From /etc/network/interfaces
:
auto br0
iface br0 inet static
bridge_ports eno1
bridge_stp on
bridge_waitport 30
bridge_fd 15
bridge_maxwait 60
address 192.0.2.65/24
gateway 192.0.2.1
iface br0 inet6 static
address 2001:db8::65/64
gateway 2001:db8::1
And the Incus network. Ignore the odd interface numbering… this was created after much testing and experimentation. It’ll be cleaned up for production.
% incus network show incusbr1
config:
ipv4.address: 192.0.2.161/24
ipv4.dhcp.gateway: 192.0.2.1
ipv4.dhcp.ranges: 192.0.2.170-192.0.2.190
ipv4.firewall: "true"
ipv6.address: 2001:db8::161/64
ipv6.dhcp.ranges: 2001:db8::170-2001:db8::190
ipv6.dhcp.stateful: "true"
ipv6.firewall: "true"
description: ""
name: incusbr1
type: bridge
used_by:
- /1.0/instances/testbr1
- /1.0/profiles/managedbridge
managed: true
status: Created
locations:
- none
project: default
And a simple profile from which each instance should inherit its network config.

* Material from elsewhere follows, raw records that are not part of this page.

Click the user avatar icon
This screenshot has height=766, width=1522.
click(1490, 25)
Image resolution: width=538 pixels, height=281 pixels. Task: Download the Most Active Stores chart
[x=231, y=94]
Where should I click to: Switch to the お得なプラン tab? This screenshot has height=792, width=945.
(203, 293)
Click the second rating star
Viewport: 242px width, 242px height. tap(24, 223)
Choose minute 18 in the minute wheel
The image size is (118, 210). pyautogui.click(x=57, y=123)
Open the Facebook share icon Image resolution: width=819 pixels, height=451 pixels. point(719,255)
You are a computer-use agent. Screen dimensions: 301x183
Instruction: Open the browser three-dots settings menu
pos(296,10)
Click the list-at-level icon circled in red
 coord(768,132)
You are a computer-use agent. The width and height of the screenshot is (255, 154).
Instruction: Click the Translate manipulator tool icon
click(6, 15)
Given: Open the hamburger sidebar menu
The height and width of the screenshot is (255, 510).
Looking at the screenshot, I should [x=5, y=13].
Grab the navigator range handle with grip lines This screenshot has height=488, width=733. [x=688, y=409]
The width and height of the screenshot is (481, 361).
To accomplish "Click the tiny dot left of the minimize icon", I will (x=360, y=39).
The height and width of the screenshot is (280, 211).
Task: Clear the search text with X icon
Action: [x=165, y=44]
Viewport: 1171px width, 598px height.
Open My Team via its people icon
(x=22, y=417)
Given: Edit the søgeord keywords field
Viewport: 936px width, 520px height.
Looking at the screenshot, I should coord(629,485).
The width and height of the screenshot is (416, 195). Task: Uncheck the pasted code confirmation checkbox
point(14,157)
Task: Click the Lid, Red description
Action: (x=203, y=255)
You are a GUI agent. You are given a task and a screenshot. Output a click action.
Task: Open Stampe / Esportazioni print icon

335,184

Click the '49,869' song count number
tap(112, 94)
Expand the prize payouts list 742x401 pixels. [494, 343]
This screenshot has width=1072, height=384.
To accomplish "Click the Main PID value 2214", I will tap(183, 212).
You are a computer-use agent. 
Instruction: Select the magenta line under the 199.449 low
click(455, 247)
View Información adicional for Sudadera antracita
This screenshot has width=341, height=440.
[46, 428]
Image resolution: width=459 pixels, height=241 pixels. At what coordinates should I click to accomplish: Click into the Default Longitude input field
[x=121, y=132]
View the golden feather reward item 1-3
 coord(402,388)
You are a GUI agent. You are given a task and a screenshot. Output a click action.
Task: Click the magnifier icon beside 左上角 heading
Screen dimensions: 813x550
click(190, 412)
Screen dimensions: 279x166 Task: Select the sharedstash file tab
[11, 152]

% incus profile show managedbridge
config: {}
description: ""
devices:
eth0:
network: incusbr1
type: nic
name: managedbridge
used_by:
- /1.0/instances/testbr1
project: default
% incus config show testbr1
architecture: x86_64
config:
image.architecture: amd64
image.description: Debian bookworm amd64 (20240625_21:51)
image.os: Debian
image.release: bookworm
image.serial: "20240625_21:51"
image.type: squashfs
image.variant: default
volatile.base_image: 829fdd871b9800499b796be23199e7def47108cc9ab04a401c9465c5a5ac08d8
volatile.cloud-init.instance-id: 16ac5316-f21f-45c6-b554-c6b93e165108
volatile.eth0.host_name: vethdb9c131a
volatile.eth0.hwaddr: 00:16:3e:87:f0:c3
volatile.eth0.name: eth0
volatile.idmap.base: "0"
volatile.idmap.current: '[{"Isuid":true,"Isgid":false,"Hostid":1000000,"Nsid":0,"Maprange":1000000000},{"Isuid":false,"Isgid":true,"Hostid":1000000,"Nsid":0,"Maprange":1000000000}]'
volatile.idmap.next: '[{"Isuid":true,"Isgid":false,"Hostid":1000000,"Nsid":0,"Maprange":1000000000},{"Isuid":false,"Isgid":true,"Hostid":1000000,"Nsid":0,"Maprange":1000000000}]'
volatile.last_state.idmap: '[]'
volatile.last_state.power: RUNNING
volatile.uuid: e887cc09-7665-4483-8cd4-718855b72b92
volatile.uuid.generation: e887cc09-7665-4483-8cd4-718855b72b92
devices: {}
ephemeral: false
profiles:
- default
- managedbridge
stateful: false
description: ""
% incus list testbr1
+---------+---------+---------------------+--------------------------+-----------+-----------+
| NAME | STATE | IPV4 | IPV6 | TYPE | SNAPSHOTS |
+---------+---------+---------------------+--------------------------+-----------+-----------+
| testbr1 | RUNNING | 192.0.2.171 (eth0) | 2001:db8::18c (eth0). | CONTAINER | 0 |
+---------+---------+---------------------+--------------------------+-----------+-----------+
As you can see above, I have explicitly set ipv4.firewall
and ipv6.firewall
just to make sure Incus is putting its rules in place.
% sudo nft list tables
table inet incus
% sudo nft list table inet incus
table inet incus {
chain fwd.incusbr1 {
type filter hook forward priority filter; policy accept;
ip version 4 oifname "incusbr1" accept
ip version 4 iifname "incusbr1" accept
ip6 version 6 oifname "incusbr1" accept
ip6 version 6 iifname "incusbr1" accept
}
chain in.incusbr1 {
type filter hook input priority filter; policy accept;
iifname "incusbr1" tcp dport 53 accept
iifname "incusbr1" udp dport 53 accept
iifname "incusbr1" icmp type { destination-unreachable, time-exceeded, parameter-problem } accept
iifname "incusbr1" udp dport 67 accept
iifname "incusbr1" icmpv6 type { destination-unreachable, packet-too-big, time-exceeded, parameter-problem, nd-router-solicit, nd-neighbor-solicit, nd-neighbor-advert, mld2-listener-report } accept
iifname "incusbr1" udp dport 547 accept
}
chain out.incusbr1 {
type filter hook output priority filter; policy accept;
oifname "incusbr1" tcp sport 53 accept
oifname "incusbr1" udp sport 53 accept
oifname "incusbr1" icmp type { destination-unreachable, time-exceeded, parameter-problem } accept
oifname "incusbr1" udp sport 67 accept
oifname "incusbr1" icmpv6 type { destination-unreachable, packet-too-big, time-exceeded, parameter-problem, echo-request, nd-router-advert, nd-neighbor-solicit, nd-neighbor-advert, mld2-listener-report } accept
oifname "incusbr1" udp sport 547 accept
}
}
% sysctl net.ipv4.conf.all.forwarding net.ipv6.conf.all.forwarding
net.ipv4.conf.all.forwarding = 1
net.ipv6.conf.all.forwarding = 1
The container is not pingable from the host on v4 or v6.